- ТЕКСТ -

..............................

Гиги Дедаламазишвили (группа «Мгзавреби»): «Что песня требовала – так мы и делали»

Гиги получилось поймать для разговора в начале Большого осеннего тура, в который отправились «Мгзавреби». «Эмоции отличные», «в Архангельске сегодня», «отыграли уже три концерта», «всё пока идёт хорошо» – насущное выяснили, выдохнули, можно и дальше говорить. О тётиной бессоннице, самом лучшем утюге и восьмиклассниках.

Гиги Дедаламазишвили — ГД
Евгения Смехова — МС

МС: Сейчас «Мгзавреби» в большом осеннем туре. Кроме того, группа образовалась именно осенью, в сентябре. Есть ли у тебя особое отношение к этому времени года?

ГД: Осень для меня с детства ассоциировалась с чем-то новым. Потому что осенью заканчивались каникулы и появлялось что-то другое. Новая одежда, новые учебники в школе… Почти как Новый год. Так было и с группой «Мгзавреби». Мы готовились летом и 11 сентября отыграли свой первый концерт. И сейчас ситуация схожа: летом отдыхаешь, а с осени ждёшь каких-то новых эмоций, новых путей. Всё начинается осенью.

МС: Случались ли с вами какие-то новые и важные откровения во время концертов? Когда поёшь, играешь и вдруг осеняет – «да, вот в таком направлении надо двигаться!»?

..............................

- РАЗДЕЛ ДАННЫХ -

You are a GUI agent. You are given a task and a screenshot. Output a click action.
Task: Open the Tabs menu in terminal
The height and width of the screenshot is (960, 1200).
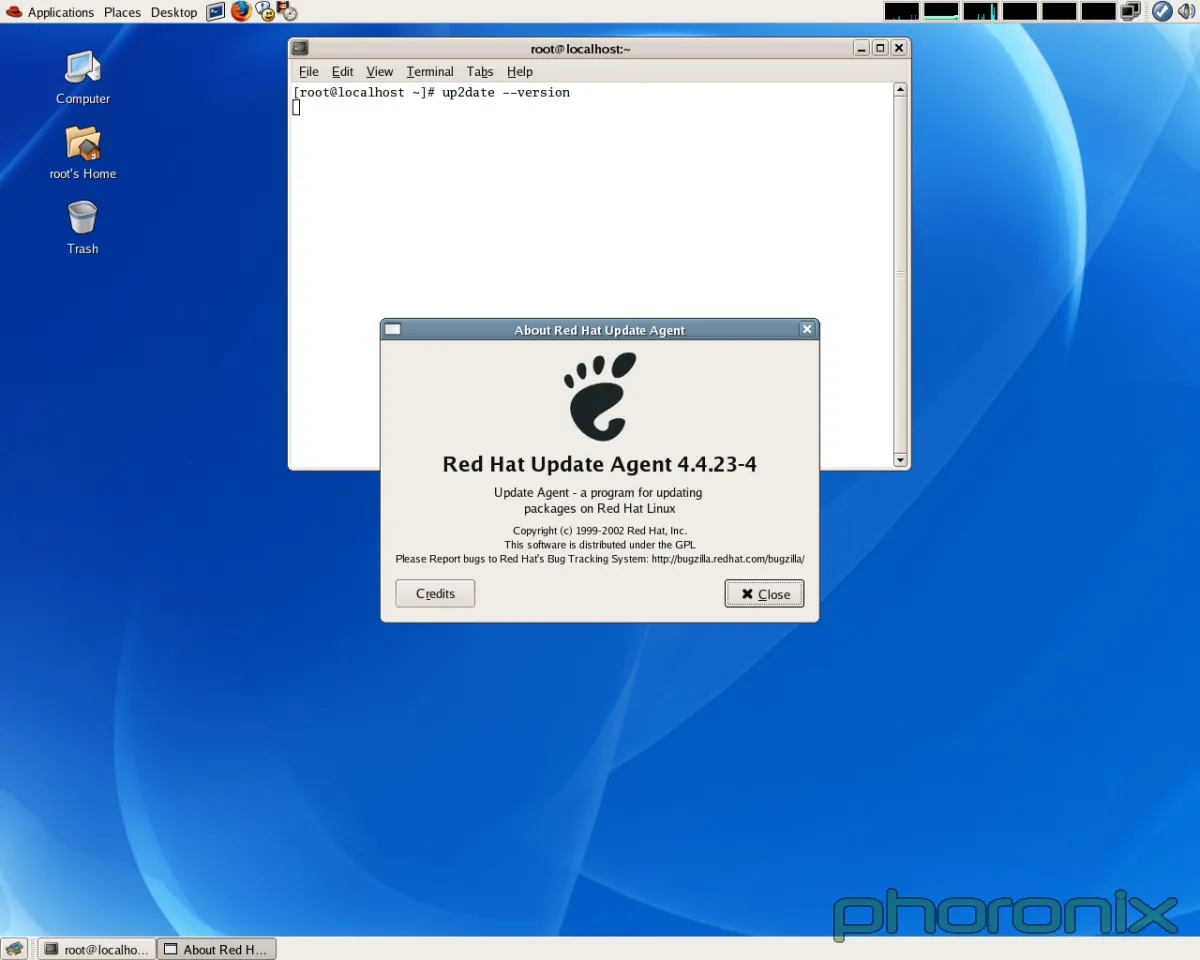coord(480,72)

..............................

- ЗАДАНИЯ -
[1] Перечислите, пожалуйста, все темы, которые вступление к интервью называет предметом дальнейшего разговора.
[2] Какого числа «Мгзавреби» отыграли свой первый концерт, судя по интервью?

- ОТВЕТЫ К ЗАДАНИЯМ -
[1] Тётина бессонница, самый лучший утюг, восьмиклассники.

[2] 11 сентября.